━━━━━ Input rows
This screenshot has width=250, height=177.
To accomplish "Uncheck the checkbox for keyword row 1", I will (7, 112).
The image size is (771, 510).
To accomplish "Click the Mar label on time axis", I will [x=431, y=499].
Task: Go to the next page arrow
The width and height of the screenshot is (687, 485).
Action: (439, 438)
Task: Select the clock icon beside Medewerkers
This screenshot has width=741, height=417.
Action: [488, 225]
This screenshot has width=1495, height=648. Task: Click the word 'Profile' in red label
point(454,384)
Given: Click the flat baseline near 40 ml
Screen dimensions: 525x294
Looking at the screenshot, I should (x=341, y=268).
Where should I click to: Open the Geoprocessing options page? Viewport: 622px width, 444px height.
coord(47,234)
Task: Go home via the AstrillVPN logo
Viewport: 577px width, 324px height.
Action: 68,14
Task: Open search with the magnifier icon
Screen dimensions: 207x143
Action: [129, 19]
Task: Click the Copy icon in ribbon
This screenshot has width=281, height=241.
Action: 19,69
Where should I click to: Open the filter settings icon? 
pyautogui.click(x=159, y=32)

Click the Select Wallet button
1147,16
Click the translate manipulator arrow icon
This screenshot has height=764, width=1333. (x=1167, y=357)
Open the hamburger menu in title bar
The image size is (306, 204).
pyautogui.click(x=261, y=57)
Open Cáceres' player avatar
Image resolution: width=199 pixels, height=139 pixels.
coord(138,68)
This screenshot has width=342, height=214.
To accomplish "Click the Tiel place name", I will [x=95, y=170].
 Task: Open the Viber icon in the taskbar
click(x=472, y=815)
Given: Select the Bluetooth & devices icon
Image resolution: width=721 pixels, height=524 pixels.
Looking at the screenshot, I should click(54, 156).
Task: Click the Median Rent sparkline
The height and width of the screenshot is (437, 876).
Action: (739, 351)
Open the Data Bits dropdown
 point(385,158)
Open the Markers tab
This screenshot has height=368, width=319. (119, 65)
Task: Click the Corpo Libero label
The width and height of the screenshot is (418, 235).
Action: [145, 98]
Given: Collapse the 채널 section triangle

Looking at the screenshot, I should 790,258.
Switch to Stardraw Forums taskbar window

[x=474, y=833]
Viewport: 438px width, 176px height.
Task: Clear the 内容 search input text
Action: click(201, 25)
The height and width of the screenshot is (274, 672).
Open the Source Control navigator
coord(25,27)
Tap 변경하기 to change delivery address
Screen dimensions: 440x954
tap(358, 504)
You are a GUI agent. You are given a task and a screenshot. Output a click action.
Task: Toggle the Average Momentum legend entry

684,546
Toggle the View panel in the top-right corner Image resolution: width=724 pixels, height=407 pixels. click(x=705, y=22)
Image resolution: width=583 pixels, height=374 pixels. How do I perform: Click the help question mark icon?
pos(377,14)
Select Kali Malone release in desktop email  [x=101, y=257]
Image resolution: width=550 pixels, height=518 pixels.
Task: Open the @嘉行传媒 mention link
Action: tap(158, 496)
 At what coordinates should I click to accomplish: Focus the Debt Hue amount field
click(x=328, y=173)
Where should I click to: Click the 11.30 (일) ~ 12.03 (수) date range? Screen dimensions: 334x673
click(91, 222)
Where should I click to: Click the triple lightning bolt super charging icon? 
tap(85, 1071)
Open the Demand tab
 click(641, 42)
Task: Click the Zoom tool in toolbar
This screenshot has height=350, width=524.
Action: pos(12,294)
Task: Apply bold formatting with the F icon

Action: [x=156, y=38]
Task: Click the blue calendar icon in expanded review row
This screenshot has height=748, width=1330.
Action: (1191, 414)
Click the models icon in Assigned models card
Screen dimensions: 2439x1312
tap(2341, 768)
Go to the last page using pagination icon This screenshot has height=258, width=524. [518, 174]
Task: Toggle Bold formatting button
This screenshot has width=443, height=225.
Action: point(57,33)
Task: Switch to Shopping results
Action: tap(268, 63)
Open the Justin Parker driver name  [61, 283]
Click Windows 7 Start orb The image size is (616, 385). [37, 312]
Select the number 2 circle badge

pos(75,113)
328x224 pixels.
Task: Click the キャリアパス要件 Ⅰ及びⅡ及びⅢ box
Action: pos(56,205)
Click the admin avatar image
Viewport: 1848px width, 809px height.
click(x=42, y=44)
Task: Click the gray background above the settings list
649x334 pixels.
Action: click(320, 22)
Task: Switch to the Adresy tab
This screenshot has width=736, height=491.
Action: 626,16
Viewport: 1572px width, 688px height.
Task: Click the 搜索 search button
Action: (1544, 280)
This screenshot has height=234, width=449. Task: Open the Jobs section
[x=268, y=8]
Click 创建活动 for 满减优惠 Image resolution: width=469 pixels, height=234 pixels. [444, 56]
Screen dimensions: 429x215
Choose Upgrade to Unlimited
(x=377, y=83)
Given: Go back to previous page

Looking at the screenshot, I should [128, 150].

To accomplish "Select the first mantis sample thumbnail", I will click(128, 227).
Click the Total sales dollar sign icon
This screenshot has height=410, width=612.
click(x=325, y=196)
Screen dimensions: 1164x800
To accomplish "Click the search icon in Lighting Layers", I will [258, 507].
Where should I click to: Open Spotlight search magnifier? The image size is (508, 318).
━━━━━━━━━━
§ Problem to work on
Repeat all of the records above word for word, every line in the same order.

§ Answer to the task
This screenshot has width=250, height=177.
To accomplish "Uncheck the checkbox for keyword row 1", I will (7, 112).
The image size is (771, 510).
To accomplish "Click the Mar label on time axis", I will [x=431, y=499].
Task: Go to the next page arrow
The width and height of the screenshot is (687, 485).
Action: (439, 438)
Task: Select the clock icon beside Medewerkers
This screenshot has width=741, height=417.
Action: [488, 225]
This screenshot has width=1495, height=648. Task: Click the word 'Profile' in red label
point(454,384)
Given: Click the flat baseline near 40 ml
Screen dimensions: 525x294
Looking at the screenshot, I should (x=341, y=268).
Where should I click to: Open the Geoprocessing options page? Viewport: 622px width, 444px height.
coord(47,234)
Task: Go home via the AstrillVPN logo
Viewport: 577px width, 324px height.
Action: 68,14
Task: Open search with the magnifier icon
Screen dimensions: 207x143
Action: [129, 19]
Task: Click the Copy icon in ribbon
This screenshot has width=281, height=241.
Action: 19,69
Where should I click to: Open the filter settings icon? 
pyautogui.click(x=159, y=32)

Click the Select Wallet button
1147,16
Click the translate manipulator arrow icon
This screenshot has height=764, width=1333. (x=1167, y=357)
Open the hamburger menu in title bar
The image size is (306, 204).
pyautogui.click(x=261, y=57)
Open Cáceres' player avatar
Image resolution: width=199 pixels, height=139 pixels.
coord(138,68)
This screenshot has width=342, height=214.
To accomplish "Click the Tiel place name", I will [x=95, y=170].
 Task: Open the Viber icon in the taskbar
click(x=472, y=815)
Given: Select the Bluetooth & devices icon
Image resolution: width=721 pixels, height=524 pixels.
Looking at the screenshot, I should click(54, 156).
Task: Click the Median Rent sparkline
The height and width of the screenshot is (437, 876).
Action: (739, 351)
Open the Data Bits dropdown
 point(385,158)
Open the Markers tab
This screenshot has height=368, width=319. (119, 65)
Task: Click the Corpo Libero label
The width and height of the screenshot is (418, 235).
Action: [145, 98]
Given: Collapse the 채널 section triangle

Looking at the screenshot, I should 790,258.
Switch to Stardraw Forums taskbar window

[x=474, y=833]
Viewport: 438px width, 176px height.
Task: Clear the 内容 search input text
Action: click(201, 25)
The height and width of the screenshot is (274, 672).
Open the Source Control navigator
coord(25,27)
Tap 변경하기 to change delivery address
Screen dimensions: 440x954
tap(358, 504)
You are a GUI agent. You are given a task and a screenshot. Output a click action.
Task: Toggle the Average Momentum legend entry

684,546
Toggle the View panel in the top-right corner Image resolution: width=724 pixels, height=407 pixels. click(x=705, y=22)
Image resolution: width=583 pixels, height=374 pixels. How do I perform: Click the help question mark icon?
pos(377,14)
Select Kali Malone release in desktop email  [x=101, y=257]
Image resolution: width=550 pixels, height=518 pixels.
Task: Open the @嘉行传媒 mention link
Action: tap(158, 496)
 At what coordinates should I click to accomplish: Focus the Debt Hue amount field
click(x=328, y=173)
Where should I click to: Click the 11.30 (일) ~ 12.03 (수) date range? Screen dimensions: 334x673
click(91, 222)
Where should I click to: Click the triple lightning bolt super charging icon? 
tap(85, 1071)
Open the Demand tab
 click(641, 42)
Task: Click the Zoom tool in toolbar
This screenshot has height=350, width=524.
Action: pos(12,294)
Task: Apply bold formatting with the F icon

Action: [x=156, y=38]
Task: Click the blue calendar icon in expanded review row
This screenshot has height=748, width=1330.
Action: (1191, 414)
Click the models icon in Assigned models card
Screen dimensions: 2439x1312
tap(2341, 768)
Go to the last page using pagination icon This screenshot has height=258, width=524. [518, 174]
Task: Toggle Bold formatting button
This screenshot has width=443, height=225.
Action: point(57,33)
Task: Switch to Shopping results
Action: tap(268, 63)
Open the Justin Parker driver name  [61, 283]
Click Windows 7 Start orb The image size is (616, 385). [37, 312]
Select the number 2 circle badge

pos(75,113)
328x224 pixels.
Task: Click the キャリアパス要件 Ⅰ及びⅡ及びⅢ box
Action: pos(56,205)
Click the admin avatar image
Viewport: 1848px width, 809px height.
click(x=42, y=44)
Task: Click the gray background above the settings list
649x334 pixels.
Action: click(320, 22)
Task: Switch to the Adresy tab
This screenshot has width=736, height=491.
Action: 626,16
Viewport: 1572px width, 688px height.
Task: Click the 搜索 search button
Action: (1544, 280)
This screenshot has height=234, width=449. Task: Open the Jobs section
[x=268, y=8]
Click 创建活动 for 满减优惠 Image resolution: width=469 pixels, height=234 pixels. [444, 56]
Screen dimensions: 429x215
Choose Upgrade to Unlimited
(x=377, y=83)
Given: Go back to previous page

Looking at the screenshot, I should [128, 150].

To accomplish "Select the first mantis sample thumbnail", I will click(128, 227).
Click the Total sales dollar sign icon
This screenshot has height=410, width=612.
click(x=325, y=196)
Screen dimensions: 1164x800
To accomplish "Click the search icon in Lighting Layers", I will [258, 507].
Where should I click to: Open Spotlight search magnifier? The image size is (508, 318).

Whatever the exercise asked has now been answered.